#### SET TASK
List each line of the records below that contains the string "checkbox", copying every such line in full.
··· DATA SUPPLIED
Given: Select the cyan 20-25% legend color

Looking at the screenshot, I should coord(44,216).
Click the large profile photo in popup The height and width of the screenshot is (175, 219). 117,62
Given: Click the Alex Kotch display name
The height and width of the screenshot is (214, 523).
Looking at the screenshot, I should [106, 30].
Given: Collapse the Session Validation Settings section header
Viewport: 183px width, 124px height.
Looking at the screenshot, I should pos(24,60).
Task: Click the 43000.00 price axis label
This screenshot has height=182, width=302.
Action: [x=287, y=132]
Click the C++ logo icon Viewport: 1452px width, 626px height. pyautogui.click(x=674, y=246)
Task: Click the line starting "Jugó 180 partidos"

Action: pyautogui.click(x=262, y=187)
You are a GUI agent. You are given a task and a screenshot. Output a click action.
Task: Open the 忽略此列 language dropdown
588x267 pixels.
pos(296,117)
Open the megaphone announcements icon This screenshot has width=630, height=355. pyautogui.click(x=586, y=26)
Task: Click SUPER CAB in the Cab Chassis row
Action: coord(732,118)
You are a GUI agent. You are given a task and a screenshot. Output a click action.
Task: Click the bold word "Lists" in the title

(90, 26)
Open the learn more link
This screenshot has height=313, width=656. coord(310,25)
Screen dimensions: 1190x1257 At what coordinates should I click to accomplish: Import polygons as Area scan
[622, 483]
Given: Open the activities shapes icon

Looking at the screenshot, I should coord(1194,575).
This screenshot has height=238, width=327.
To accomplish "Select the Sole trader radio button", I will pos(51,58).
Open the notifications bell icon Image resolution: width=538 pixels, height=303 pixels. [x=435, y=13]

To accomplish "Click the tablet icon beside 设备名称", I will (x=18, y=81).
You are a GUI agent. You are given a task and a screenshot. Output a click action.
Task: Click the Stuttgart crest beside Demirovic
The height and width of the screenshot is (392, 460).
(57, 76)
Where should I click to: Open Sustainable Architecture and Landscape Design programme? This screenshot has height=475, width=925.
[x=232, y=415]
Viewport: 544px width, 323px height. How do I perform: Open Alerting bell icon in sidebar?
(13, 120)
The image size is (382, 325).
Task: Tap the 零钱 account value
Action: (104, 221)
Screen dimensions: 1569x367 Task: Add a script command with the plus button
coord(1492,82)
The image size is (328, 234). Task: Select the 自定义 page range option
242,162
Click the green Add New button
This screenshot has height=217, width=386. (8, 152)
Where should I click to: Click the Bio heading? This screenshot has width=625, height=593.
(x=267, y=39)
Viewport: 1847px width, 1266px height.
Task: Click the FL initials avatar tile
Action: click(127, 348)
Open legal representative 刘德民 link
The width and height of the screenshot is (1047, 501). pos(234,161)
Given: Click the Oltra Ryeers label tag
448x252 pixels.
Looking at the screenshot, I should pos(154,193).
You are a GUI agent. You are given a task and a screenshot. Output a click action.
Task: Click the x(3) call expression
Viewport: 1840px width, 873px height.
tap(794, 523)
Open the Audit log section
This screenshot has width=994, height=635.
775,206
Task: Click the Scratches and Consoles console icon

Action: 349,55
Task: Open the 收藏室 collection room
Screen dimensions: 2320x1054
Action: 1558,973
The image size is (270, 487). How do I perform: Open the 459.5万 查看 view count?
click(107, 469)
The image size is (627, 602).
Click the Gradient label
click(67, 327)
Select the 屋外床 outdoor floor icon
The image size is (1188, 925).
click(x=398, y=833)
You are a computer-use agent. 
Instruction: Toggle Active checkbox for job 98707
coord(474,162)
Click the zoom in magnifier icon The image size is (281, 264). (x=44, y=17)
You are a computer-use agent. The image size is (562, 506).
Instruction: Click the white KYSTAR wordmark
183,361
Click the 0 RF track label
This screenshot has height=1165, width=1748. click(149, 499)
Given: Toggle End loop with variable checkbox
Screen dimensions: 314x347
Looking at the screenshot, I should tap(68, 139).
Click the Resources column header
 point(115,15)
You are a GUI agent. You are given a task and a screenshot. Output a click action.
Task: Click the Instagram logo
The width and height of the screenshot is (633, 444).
······
#### FINISHED ANSWER
Instruction: Toggle Active checkbox for job 98707
Given: Toggle End loop with variable checkbox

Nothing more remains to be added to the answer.